The High Court held that the proceedings could not continue as a Representative Action because the claimants did not satisfy the "same interest" condition; the representative element of the proceedings were therefore struck out, leaving the personal claims of the two lead claimants as well as the Protective Proceedings. Notably, Mr. Justice Stuart-Smith acknowledged that there could be no doubt that the claims raised common issues of law and fact, but that those alone would not give rise to a right to relief. Each individual claimant or community would have to prove that the oil spill caused them damage, a requirement which could not be reconciled with the "same interest" condition. Mr. Justice Stuart-Smith did, however, hold that were the "same interest" condition satisfied, the representative proceedings would not have been struck out on the basis of failure to ascertain the relevant class.
Mr. Justice Stuart-Smith helpfully distilled the relevant principles on the "same interest" condition in CPR r. 19(6)(1) as follows:
- The “same interest” condition is statutory and should not be abrogated or substituted by reference to the overriding objective. It is, however, to be interpreted having regard to the overriding objective and should not be used as an "unnecessary technical tripwire".
- The “same interest” which the represented parties must have is a common interest, which is based upon a common grievance, in obtaining relief that is beneficial to all represented parties. It is not sufficient that multiple claimants wish to bring claims which have some common question of fact or law.
- The existence of individual claims over and above the claim for relief in which the represented parties have the same interest does not necessarily render representative proceedings inapplicable or inappropriate. The question is whether the additional claims can be regarded as “a subsidiary matter” or whether they affect the overall character of the litigation.
- Similarly, while the court will pay little attention to potential individual defences that are merely theoretical, the existence of potential defences affecting some represented parties’ claims but not those of others tends to militate against representative proceedings being appropriate.
- There need not be a congruity of causes of action between the lead claimants and those they represent, so long as there is no conflict between them, and the causes of action are "in effect" the same for all practical purposes. This was the case in Millharbour Management Ltd v Weston Homes Ltd ( EWHC 661 (TCC)), a rare example of a representative action granted in a non-data protection claim, involving allegations of defects in a block of flats.
- If the criterion of “the same interest” is satisfied, the court’s discretion to permit representative proceedings to continue should be exercised in accordance with the overriding objective.
What can we take from Jalla v Shell?
The decision in Jalla v Shell reflects a continued strict interpretation of the "same interest" condition required for a Representative Action, but the following useful guidance can be gleaned for future purposes:
- Individual elements over and above the claim in which the parties have the "same interest" will not preclude a Representative Action, so long as the individual elements are "subsidiary" to the main issue. In this case, individual issues of causation and damage were held to be integral to the issues raised.

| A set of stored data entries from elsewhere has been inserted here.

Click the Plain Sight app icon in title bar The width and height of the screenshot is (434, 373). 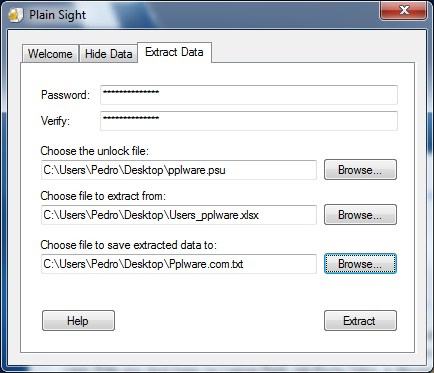pos(16,15)
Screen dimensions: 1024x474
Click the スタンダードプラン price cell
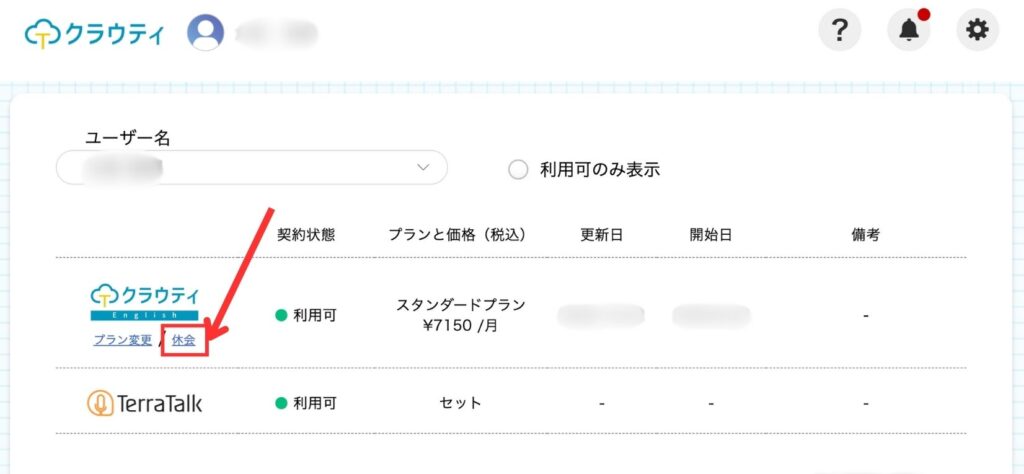461,315
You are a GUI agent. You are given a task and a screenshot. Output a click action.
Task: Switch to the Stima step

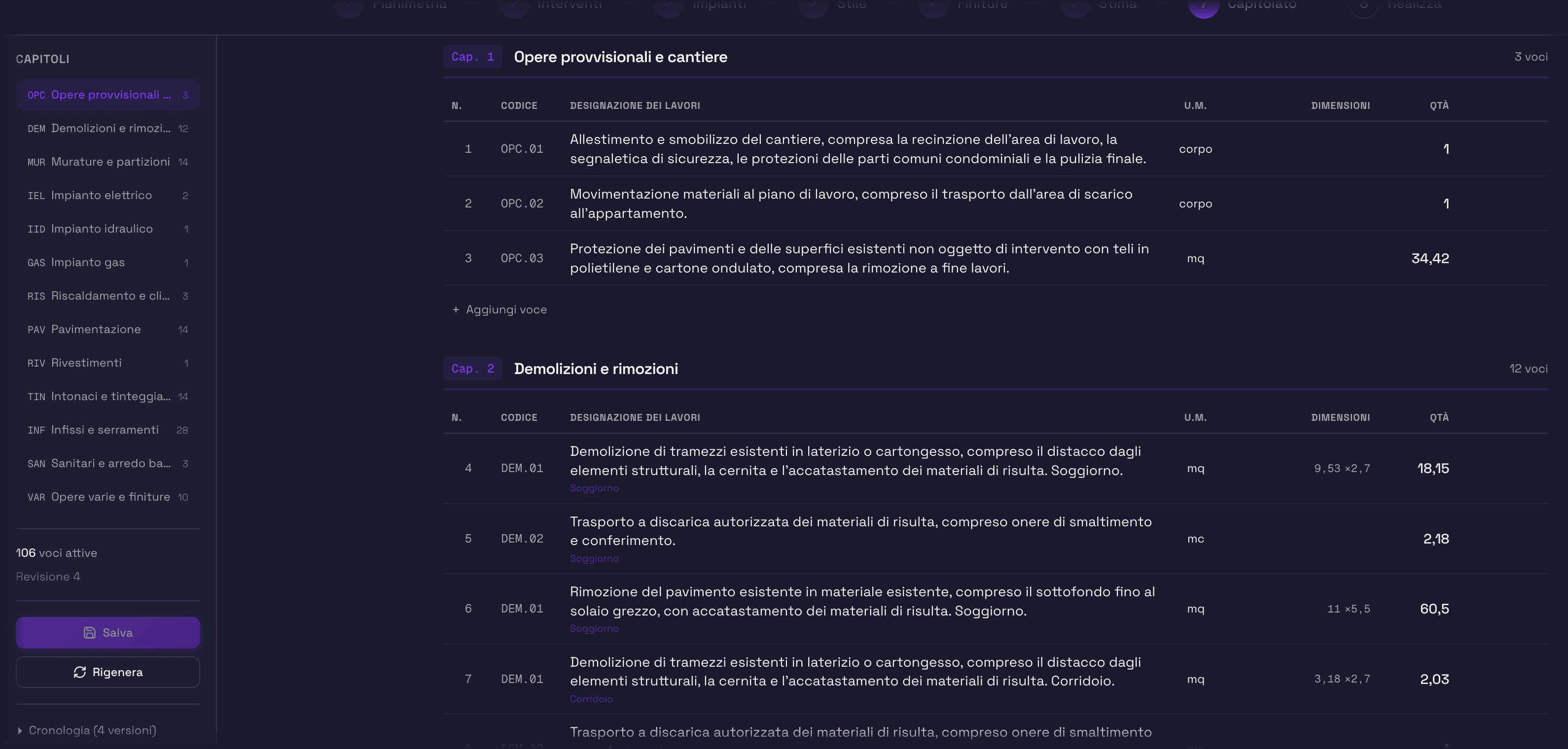click(x=1117, y=5)
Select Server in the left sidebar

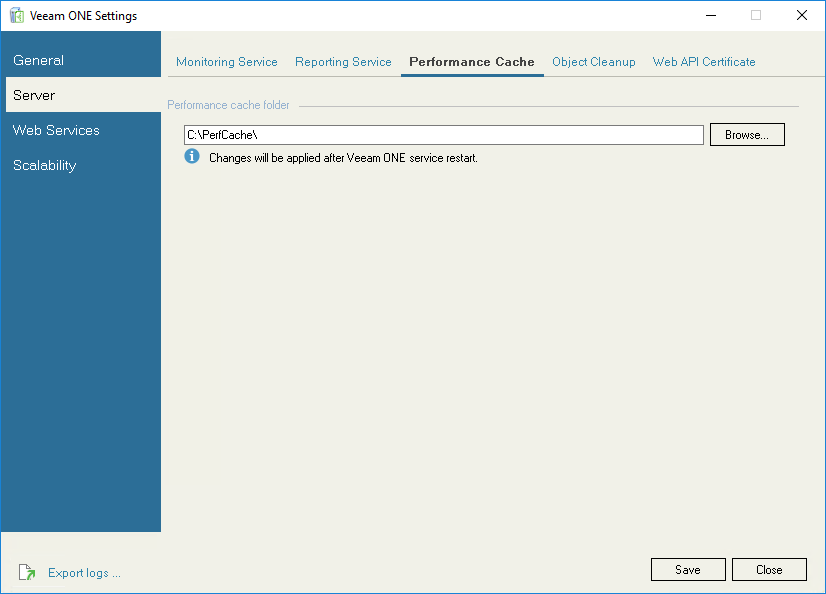click(33, 95)
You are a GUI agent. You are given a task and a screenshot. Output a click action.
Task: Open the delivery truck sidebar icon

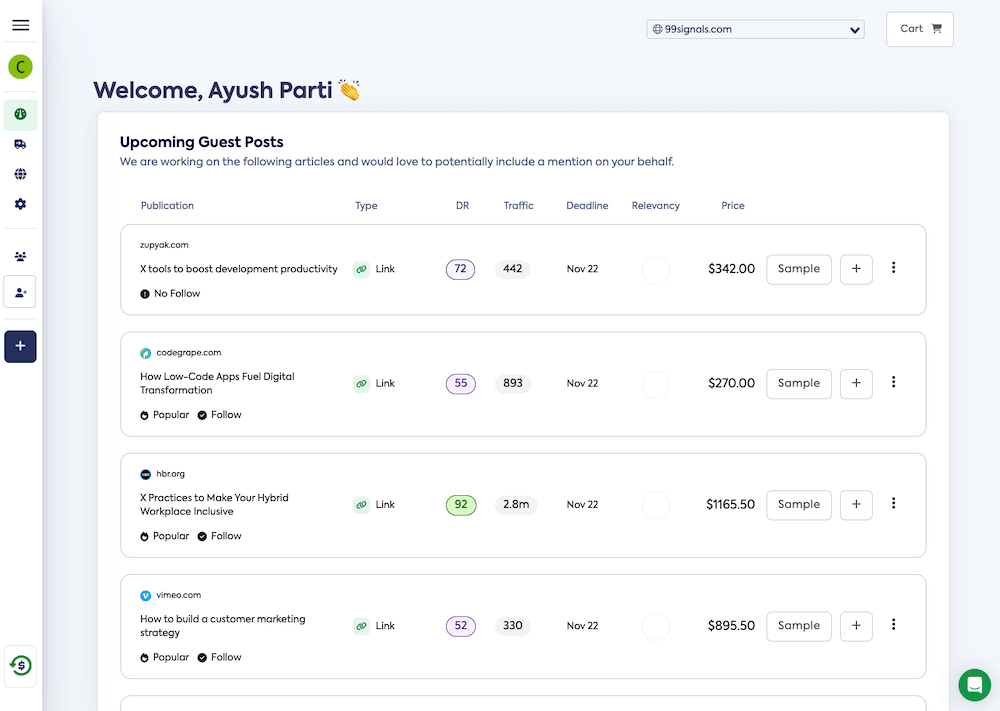(20, 144)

- Claimants are more likely to satisfy the "same interest" condition if the claimants are seeking a uniform amount of damages, without having to prove damage for each individual.
- The defendants' ability or requirement to advance individualised defences will militate against the appropriateness of a Representative Action, although it will not automatically preclude one.
- Claimants should not forget that there are alternative, perhaps more easily sought, mechanisms by which they can commence multi-party proceedings.